В целом существуют шесть форм собственности и пять возможных типов кооперативов, различающихся тем, что право собственности может принадлежать управляющим, инвесторам, поставщикам, служащим, потребителям или государству. Единственная отличительная черта кооперативов, принадлежащих инвесторам, заключается в том, что здесь участие в собственности свободно отчуждаемо, и покупателем этой доли может быть кто угодно: менеджер, служащий, потребитель или поставщик предприятия. Однако кооперативы других типов могут получать капитал с помощью облигаций или других форм фиксированных кредитных обязательств, включая даже привилегированные акции, дивиденды по которым выплачиваются до выплаты каких-либо дивидендов группе собственников. Таким образом, хотя свободная продаваемость акций может обеспечить более дешевый доступ к капиталу, по обсужденным в главе 7 причинам получить преимущества от продаваемости акций можно и в условиях, когда доход по акциям не связан с остаточным доходом предприятия. Следует только иметь в виду более тонкий момент, что издержки на капитал, состоящий из долговых обязательств (право на фиксированный доход) и обычных акций (право на остаточный доход) меньше, чем когда капитал состоит из ценных бумаг только одного вида. Получается, что возможность свободной продажи прав на получение доли остаточного дохода должна обладать некоторыми финансовыми преимуществами для капиталоемких предприятий. Впрочем, очень часты случаи, когда не являющиеся капиталоемкими малые и средние предприятия также принадлежат инвесторам.

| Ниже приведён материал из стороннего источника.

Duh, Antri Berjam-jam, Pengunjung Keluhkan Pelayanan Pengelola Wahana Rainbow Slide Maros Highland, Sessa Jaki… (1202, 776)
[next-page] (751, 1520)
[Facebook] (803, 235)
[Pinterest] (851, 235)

Продаваемость акций является также механизмом контроля риска делегирования полномочий. Привлечение и удержание инвесторов, а значит, и выживание предприятия, в значительной части зависят от рыночного спроса на ценные бумаги корпорации. Хотя спрос на акции зависит от множества причин, прошлые и ожидаемые показатели прибыли и роста обычно достаточно сильно влияют на курс ценных бумаг, чтобы дать директорам и главным менеджерам стимул избегать лишних расходов и беззаботных решений. Директора и менеджеры также заинтересованы в хорошем мнении экспертов по ценным бумагам, брокеров и профессиональных торговцев, коллективное мнение которых о перспективах развития корпорации и о качестве управления ею непосредственно определяет рыночный курс акций. Любой уважающий себя директор или менеджер корпорации будет отрицать, что для контроля над риском делегирования полномочий он нуждается в этих стимулах, но при этом согласится, что для некоторых других это полезно. Большие кооперативы, вроде компаний по взаимному страхованию жизни, сберегательных банков и больших кооперативов поставщиков и потребителей, легко попадают под контроль несменяемого совета попечителей, которые ответственны только перед самими собой, что повышает вероятность того, что издержки делегирования полномочий здесь контролируются не столь решительно, как в принадлежащих публике корпорациях. Но и это не объясняет большей распространенности инвесторской собственности на малых предприятиях, служащие или потребители которых могли бы контролировать работу менеджеров более эффективно.
Похоже, что для предприятий не столь крупных, чтобы принять форму открытого акционерного общества, лучше подходит другое объяснение. Для человека, размышляющего о создании нового предприятия, фирма, принадлежащая инвестору, представляется более легким проектом, и она привлекательнее для инвестора, чем другие формы. Проделанный Манкуром Олсоном анализ трудностей создания организаций, когда выгоды не оправдывают хлопот и расходов организатора, приложим к учреждению кооперативов [Mancur Olson, The Logic of Collective Action (Cambridge: Harvard University Press, 1965)]. Брокерские дома, учреждающие взаимные инвестиционные фонды в ожидании больших доходов и комиссионных от управления ими, представляют собой исключение, не сравнимое почти ни с чем в кооперативном секторе. Для сравнения, учредитель предприятия, принадлежащего инвестору, может получить значительную прибыль в случае успеха предприятия, просто оставив себе часть или всю предпринимательскую долю. Поэтому можно предполагать, что большее число больших или малых принадлежащих инвесторам предприятий выживет просто потому, что гораздо большее число их будет создано.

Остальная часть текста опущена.